Il diario di Bridget Jones
Ho messo in linea oggi la puntata di Oggi parliamo di libri dedicata a Il diario di Bridget Jones.
Devo dire che mi chiedo come mai le puntate che dedico a libri che non mi piacciono poi moltissimo riescano di solito meglio di quelle che trattano i miei preferiti. Anche in questo caso: è una puntata equilibrata con, nel suo piccolo, alcuni spunti interessanti, ed è dedicata a quella che considero, complessivamente, una discreta (anche un po’ furba) operazione commerciale, molto in linea coi tempi, scritta con arguzia, ma insomma, certo non un capolavoro.
Eppure la puntata non è venuta male e, oltretutto, lascia la necessità di pochissime considerazioni ulteriori.
La prima riguarda l’osservazione che faccio, di sfuggita, sul perché quando ci si rivolge a un pubblico presumibilmente femminile si consideri necessario trasfondere qualunque tipo di contenuto dentro una dimensione sentimentale. È una domanda che ha delle risposte, temo, meno ovvie del previsto e alla quale pensavo di dare una risposta durante questa lunga carrellata di puntate dedicate alle grandi storie d’amore della letteratura: invece ho man mano fatto tante scoperte ma la possibilità di soffermarmi a dovere su questo argomento continua a eludermi.
Magari potrebbe essere qui il blog il luogo adatto dove riprendere l’argomento, se qualcuno ne ha voglia.
L’altra precisazione riguarda il punto in cui parlo delle tarts e dei vicars. A parte che non sono affatto sicuro che anche la loro inclusione da parte della Fielding non sia volontariamente una osservazione di costume (anzi lo è certamente, anche se io volevo probabilmente dire che l’autrice non sembra cogliere fino in fondo l’insensatezza di fondo dell’ambiente che descrive), il punto interessante riguarda quel che dicevo a proposito di Quel che resta del giorno e del confronto fra quella società e quella di Bridget Jones. È chiaro che detta come l’ho detta la cosa è insostenibile; oltretutto c’è un accenno criptico a un vuoto morale che si intravede e che lascia presagire quel che… sarebbe accaduto poi in Inghilterra.

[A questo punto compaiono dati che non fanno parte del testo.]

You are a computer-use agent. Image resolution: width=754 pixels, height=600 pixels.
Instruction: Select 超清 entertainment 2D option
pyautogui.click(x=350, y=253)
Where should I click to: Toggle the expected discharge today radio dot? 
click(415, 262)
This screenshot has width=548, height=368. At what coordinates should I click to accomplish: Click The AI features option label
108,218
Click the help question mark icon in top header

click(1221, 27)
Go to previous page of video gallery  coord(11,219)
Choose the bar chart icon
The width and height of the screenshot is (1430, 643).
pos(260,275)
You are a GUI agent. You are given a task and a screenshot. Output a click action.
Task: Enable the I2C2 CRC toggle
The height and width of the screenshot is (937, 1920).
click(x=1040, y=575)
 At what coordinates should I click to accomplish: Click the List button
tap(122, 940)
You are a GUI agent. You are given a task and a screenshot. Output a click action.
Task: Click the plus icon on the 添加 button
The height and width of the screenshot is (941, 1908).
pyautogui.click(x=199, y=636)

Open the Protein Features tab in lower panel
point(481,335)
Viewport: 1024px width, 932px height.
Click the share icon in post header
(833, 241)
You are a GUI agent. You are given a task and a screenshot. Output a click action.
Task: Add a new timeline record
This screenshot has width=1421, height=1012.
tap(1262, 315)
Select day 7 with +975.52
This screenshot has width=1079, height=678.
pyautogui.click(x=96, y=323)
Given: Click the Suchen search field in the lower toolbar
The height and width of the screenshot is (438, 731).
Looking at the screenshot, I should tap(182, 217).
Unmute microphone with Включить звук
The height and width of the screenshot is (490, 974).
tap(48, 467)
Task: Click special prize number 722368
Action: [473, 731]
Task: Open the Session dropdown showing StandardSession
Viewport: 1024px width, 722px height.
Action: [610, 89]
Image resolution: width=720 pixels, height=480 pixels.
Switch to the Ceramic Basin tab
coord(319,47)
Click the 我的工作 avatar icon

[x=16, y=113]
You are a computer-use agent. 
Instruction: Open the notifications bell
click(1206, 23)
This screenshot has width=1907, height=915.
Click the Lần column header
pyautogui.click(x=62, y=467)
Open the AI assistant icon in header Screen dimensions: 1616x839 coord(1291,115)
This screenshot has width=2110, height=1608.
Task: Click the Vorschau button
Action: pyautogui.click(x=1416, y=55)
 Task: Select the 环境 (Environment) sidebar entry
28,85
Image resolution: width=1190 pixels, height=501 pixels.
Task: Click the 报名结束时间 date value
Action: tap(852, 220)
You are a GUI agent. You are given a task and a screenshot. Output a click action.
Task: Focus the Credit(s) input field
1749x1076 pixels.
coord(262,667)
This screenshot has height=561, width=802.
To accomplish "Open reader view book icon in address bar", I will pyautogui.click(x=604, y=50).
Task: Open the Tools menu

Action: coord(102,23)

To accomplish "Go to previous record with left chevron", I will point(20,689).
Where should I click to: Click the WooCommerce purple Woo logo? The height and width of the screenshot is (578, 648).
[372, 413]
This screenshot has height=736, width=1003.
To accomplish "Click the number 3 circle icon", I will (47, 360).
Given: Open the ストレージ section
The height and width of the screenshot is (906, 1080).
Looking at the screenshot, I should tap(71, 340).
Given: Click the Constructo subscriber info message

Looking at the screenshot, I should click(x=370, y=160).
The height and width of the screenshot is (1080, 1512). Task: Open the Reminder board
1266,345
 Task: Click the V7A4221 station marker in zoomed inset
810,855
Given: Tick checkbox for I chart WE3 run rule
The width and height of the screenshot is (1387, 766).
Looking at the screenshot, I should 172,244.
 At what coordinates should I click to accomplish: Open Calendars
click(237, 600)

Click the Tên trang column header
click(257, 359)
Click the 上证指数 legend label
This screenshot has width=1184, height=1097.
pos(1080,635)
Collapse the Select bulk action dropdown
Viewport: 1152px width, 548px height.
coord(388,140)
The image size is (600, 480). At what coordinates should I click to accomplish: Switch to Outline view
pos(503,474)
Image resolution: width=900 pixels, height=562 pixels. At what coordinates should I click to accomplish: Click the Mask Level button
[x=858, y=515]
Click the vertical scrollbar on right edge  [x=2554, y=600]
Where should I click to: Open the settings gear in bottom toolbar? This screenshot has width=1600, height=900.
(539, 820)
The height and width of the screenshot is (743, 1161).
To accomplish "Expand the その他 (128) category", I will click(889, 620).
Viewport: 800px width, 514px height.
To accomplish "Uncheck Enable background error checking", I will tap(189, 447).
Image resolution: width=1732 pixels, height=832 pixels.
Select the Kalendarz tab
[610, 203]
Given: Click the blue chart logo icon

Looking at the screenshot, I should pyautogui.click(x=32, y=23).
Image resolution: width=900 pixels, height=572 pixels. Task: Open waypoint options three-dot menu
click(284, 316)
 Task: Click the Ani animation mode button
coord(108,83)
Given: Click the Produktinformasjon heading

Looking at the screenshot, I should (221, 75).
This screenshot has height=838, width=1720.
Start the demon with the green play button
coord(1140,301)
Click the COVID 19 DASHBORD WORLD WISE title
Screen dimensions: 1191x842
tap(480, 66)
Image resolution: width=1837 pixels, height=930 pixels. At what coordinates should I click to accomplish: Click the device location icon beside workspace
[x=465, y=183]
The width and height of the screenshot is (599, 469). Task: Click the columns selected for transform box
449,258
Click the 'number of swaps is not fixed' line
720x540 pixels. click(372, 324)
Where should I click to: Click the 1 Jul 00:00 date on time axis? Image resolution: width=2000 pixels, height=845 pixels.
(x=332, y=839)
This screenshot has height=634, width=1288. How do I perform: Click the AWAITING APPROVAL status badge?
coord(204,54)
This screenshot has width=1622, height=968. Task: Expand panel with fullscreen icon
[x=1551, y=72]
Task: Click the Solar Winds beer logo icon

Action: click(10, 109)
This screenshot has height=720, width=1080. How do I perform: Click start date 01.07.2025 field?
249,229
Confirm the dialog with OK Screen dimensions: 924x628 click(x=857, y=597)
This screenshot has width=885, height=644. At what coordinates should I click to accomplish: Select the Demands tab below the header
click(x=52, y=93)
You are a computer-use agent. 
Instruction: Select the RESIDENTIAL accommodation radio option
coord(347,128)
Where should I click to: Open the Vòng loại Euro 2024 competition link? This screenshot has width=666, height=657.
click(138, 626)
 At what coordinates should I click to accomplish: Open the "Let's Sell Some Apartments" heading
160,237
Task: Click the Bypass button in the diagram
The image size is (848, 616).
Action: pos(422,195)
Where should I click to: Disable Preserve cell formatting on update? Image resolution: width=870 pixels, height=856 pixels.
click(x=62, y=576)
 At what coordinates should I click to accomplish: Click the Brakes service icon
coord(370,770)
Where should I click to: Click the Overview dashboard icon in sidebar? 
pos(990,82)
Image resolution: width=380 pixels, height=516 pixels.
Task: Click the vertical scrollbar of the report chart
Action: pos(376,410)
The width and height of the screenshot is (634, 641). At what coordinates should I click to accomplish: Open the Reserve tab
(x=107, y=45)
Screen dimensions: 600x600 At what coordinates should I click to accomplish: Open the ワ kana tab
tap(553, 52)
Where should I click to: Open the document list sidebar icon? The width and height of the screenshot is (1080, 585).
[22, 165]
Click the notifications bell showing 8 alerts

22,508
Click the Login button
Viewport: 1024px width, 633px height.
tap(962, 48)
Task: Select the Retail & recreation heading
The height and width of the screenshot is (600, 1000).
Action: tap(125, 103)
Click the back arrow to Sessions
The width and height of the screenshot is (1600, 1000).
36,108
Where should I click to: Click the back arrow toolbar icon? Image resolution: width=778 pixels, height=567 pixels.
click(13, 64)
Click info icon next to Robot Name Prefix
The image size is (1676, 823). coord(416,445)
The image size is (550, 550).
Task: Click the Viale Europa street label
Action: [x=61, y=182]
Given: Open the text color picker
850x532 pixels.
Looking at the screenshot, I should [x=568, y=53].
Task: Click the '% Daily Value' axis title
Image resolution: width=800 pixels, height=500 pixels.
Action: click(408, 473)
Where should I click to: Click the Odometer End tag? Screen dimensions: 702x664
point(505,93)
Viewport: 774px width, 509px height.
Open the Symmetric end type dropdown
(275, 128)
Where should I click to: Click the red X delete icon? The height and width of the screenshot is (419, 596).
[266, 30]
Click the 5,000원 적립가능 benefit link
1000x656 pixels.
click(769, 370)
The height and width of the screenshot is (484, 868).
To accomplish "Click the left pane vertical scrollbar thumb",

Ecco: ma che è accaduto poi in Inghilterra? È una delle maggiori potenze mondiali, è uscita dalla crisi meglio di altri, assicura benessere ai suoi cittadini (sicuri?) e insomma, non sembrerebbe affatto in crisi.
Il problema è che oggi, a un mese e più dalla puntata, non lo so mica quel che volevo dire (maledetta abitudine di caricare le puntate a distanza!). Probabilmente avevo in mente il mesto declino della mitologia alla Blair, probabilmente i segnali di crisi crescente del pensiero postmoderno, che in Inghilterra sono forti, probabilmente l’insensatezza generale della costruzione monarchica, però insomma: non lo so e non sono più sicuro. Abbiate pazienza.
Come pausa musicale il brano portante della colonna sonora del film Out of reach di Gabrielle. Per la segnalazione del brano ringrazio Simone Bellisai.